+++ EXERCISE MATERIAL

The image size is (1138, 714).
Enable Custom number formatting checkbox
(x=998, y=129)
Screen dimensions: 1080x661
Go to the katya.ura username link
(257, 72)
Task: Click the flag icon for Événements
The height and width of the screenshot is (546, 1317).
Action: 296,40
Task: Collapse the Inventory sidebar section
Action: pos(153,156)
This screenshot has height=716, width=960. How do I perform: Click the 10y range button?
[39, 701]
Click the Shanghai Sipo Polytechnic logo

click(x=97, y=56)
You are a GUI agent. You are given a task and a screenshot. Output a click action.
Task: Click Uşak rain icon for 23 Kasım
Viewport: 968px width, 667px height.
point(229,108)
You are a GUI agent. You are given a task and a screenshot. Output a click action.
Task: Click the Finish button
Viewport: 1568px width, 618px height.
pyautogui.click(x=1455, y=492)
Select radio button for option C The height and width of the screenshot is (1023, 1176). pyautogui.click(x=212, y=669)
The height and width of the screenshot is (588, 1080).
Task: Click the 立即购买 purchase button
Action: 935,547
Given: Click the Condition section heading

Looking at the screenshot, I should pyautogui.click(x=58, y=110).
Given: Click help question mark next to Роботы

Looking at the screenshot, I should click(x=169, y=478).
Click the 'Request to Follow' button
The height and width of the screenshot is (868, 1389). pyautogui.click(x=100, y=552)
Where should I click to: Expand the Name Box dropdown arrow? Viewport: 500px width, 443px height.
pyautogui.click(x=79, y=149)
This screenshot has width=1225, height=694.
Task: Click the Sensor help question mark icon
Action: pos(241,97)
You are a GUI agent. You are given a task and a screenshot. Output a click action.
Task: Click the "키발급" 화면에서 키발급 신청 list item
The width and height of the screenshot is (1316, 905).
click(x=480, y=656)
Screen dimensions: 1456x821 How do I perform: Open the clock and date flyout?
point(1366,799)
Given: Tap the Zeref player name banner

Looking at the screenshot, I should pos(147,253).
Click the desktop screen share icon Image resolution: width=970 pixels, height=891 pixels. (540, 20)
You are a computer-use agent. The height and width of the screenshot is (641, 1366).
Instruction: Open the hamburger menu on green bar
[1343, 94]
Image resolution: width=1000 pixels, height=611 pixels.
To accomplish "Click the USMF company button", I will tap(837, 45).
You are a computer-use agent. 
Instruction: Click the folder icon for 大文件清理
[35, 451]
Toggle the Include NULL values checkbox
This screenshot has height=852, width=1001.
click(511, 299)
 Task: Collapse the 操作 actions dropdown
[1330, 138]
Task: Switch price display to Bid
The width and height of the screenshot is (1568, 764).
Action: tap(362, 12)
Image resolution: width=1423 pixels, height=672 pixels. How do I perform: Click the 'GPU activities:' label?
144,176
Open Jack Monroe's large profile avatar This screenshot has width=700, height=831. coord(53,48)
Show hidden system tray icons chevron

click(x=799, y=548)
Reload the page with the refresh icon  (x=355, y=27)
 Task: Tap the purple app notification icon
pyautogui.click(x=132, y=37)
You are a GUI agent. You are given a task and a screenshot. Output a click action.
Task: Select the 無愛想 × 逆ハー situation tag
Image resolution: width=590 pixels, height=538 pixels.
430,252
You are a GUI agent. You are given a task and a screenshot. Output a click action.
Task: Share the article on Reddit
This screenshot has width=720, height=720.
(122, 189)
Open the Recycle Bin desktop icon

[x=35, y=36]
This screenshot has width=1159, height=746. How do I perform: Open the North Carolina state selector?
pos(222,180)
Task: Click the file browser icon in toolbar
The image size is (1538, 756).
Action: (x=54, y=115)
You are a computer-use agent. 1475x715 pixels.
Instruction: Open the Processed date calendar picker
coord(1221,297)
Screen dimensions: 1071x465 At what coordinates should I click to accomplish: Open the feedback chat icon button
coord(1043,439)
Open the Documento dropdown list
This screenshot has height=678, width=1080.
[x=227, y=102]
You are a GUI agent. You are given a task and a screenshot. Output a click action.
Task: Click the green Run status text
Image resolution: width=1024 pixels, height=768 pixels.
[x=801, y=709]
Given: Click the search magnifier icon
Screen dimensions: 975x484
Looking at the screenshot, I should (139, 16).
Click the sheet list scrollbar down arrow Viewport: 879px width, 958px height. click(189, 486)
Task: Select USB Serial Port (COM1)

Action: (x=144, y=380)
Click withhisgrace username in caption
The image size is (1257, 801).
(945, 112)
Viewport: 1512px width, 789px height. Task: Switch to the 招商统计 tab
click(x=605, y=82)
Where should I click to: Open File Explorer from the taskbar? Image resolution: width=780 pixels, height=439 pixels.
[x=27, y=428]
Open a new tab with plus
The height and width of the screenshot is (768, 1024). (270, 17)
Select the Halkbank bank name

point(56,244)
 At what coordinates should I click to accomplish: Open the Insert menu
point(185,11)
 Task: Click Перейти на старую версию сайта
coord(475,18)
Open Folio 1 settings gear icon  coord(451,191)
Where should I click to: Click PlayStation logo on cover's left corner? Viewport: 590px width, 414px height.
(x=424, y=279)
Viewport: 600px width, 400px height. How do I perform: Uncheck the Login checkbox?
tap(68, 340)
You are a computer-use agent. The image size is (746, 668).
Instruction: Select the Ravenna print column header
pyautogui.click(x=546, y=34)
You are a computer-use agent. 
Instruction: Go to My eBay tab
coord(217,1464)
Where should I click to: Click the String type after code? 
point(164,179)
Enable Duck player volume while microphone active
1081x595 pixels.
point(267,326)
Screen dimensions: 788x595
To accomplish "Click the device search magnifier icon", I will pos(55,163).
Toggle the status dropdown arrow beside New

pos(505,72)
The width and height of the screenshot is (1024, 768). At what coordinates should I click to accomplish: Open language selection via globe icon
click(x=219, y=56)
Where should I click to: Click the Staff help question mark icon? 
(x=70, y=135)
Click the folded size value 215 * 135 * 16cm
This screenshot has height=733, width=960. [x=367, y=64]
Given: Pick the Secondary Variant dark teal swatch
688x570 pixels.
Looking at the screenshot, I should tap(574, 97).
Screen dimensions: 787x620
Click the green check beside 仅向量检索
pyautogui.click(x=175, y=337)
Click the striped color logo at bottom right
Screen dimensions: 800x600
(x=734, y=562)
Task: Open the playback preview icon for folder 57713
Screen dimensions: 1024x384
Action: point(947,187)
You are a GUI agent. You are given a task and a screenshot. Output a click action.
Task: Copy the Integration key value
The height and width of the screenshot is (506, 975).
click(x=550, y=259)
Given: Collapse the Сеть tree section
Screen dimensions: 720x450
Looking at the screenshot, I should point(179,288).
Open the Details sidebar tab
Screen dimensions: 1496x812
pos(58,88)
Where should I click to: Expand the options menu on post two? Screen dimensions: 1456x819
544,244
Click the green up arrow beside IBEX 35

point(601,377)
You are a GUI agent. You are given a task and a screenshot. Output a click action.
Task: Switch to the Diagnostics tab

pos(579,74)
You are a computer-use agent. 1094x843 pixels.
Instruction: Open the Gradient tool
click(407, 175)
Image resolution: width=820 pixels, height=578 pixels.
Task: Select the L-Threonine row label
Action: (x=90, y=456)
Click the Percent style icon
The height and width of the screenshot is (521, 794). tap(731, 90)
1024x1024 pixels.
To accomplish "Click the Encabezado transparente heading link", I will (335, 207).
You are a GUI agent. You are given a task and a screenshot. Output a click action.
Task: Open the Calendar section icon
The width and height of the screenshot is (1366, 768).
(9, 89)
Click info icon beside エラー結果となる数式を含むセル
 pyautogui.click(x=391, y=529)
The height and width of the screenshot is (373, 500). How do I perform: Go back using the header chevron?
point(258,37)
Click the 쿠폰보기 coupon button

++++++

*EXERCISE INSTRUCTIONS*
Report how many lines in the data include the word "computer", and give nothing but the count.

*WORKED SOLUTION*
6